**RECORDS TO PROCESS**
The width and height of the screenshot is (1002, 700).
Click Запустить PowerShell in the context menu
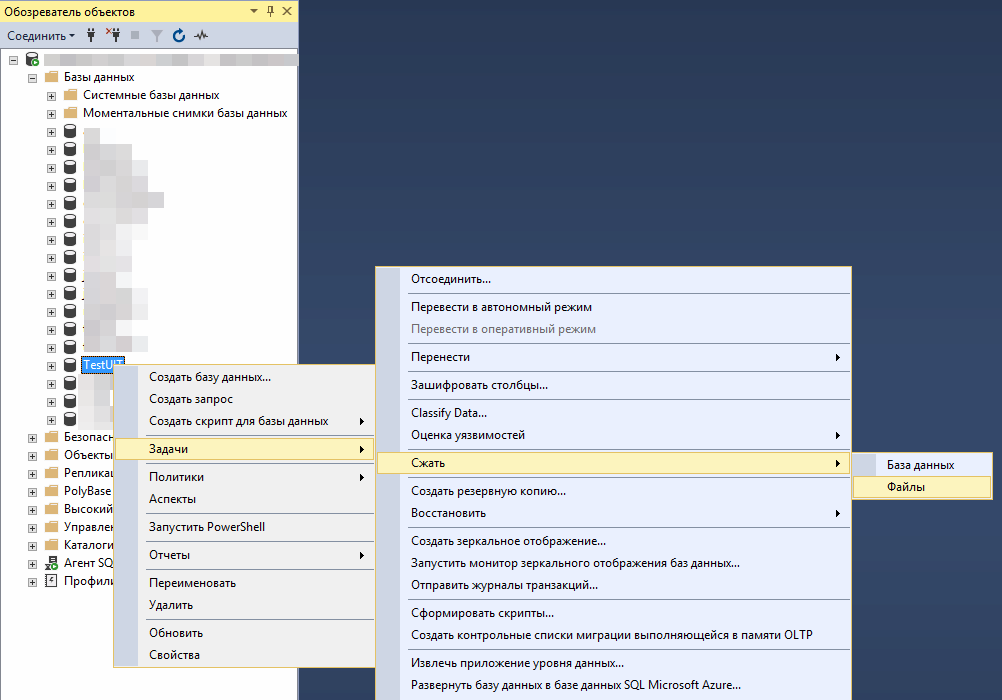click(208, 526)
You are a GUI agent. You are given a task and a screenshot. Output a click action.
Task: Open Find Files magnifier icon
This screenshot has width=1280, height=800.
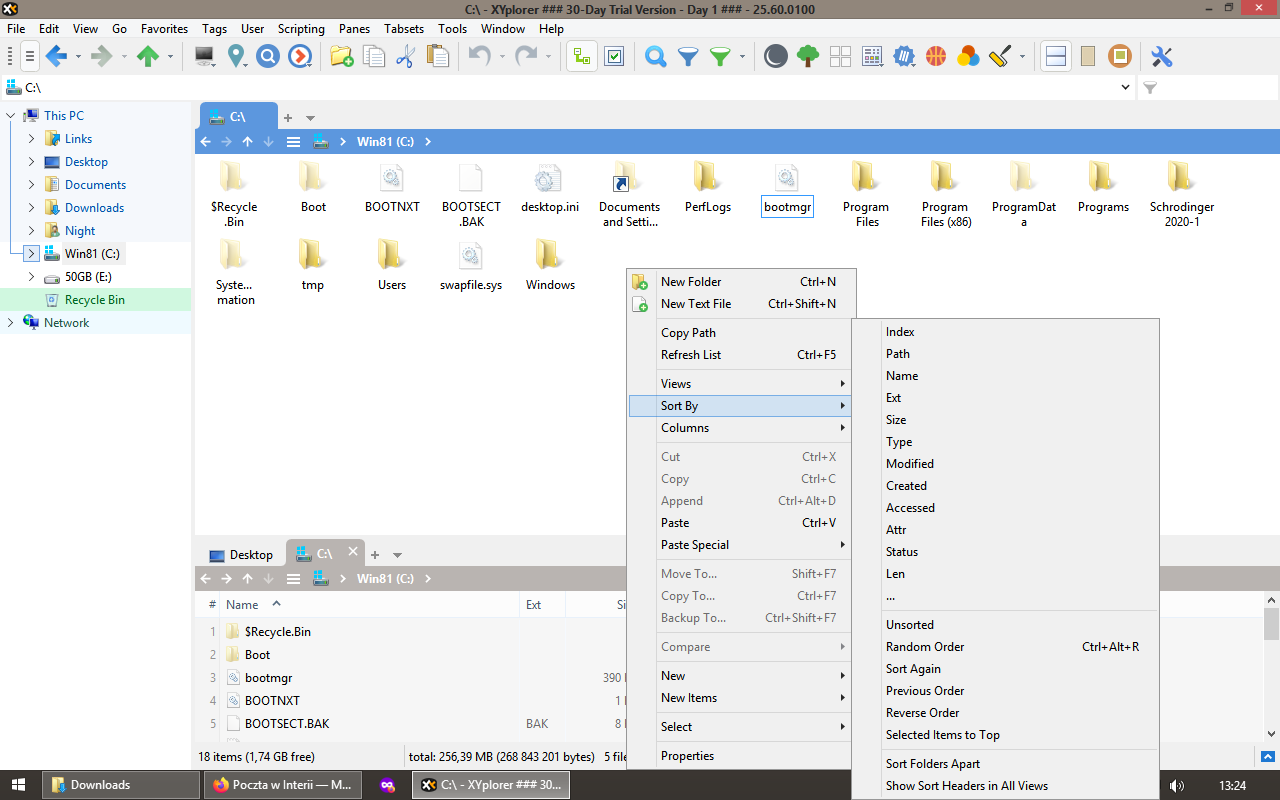click(655, 57)
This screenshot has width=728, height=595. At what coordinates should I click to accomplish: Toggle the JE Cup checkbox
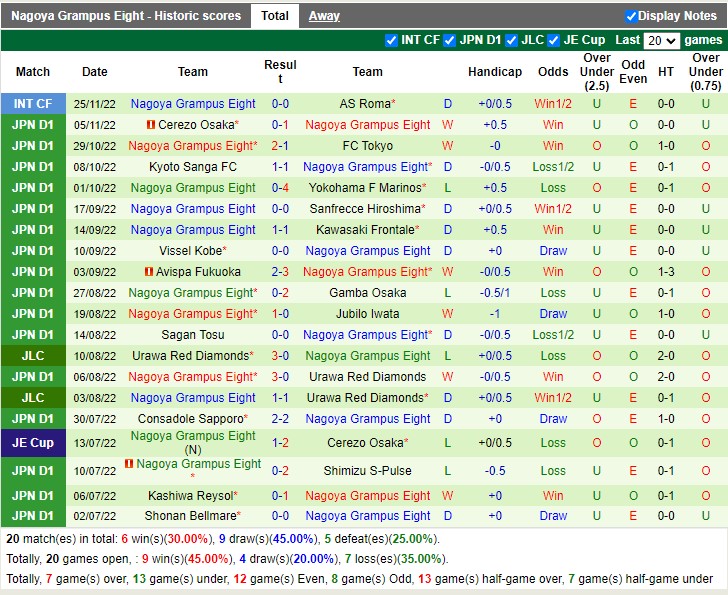click(x=554, y=40)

**TASK STATEMENT**
Your job is to copy each entry exactly as written; the pictures do not go in.

**ANSWER TO THE EXERCISE**
The width and height of the screenshot is (1002, 700).
Click Запустить PowerShell in the context menu
click(208, 526)
You are a GUI agent. You are given a task and a screenshot. Output a click action.
Task: Open Find Files magnifier icon
This screenshot has width=1280, height=800.
click(655, 57)
This screenshot has width=728, height=595. At what coordinates should I click to accomplish: Toggle the JE Cup checkbox
click(x=554, y=40)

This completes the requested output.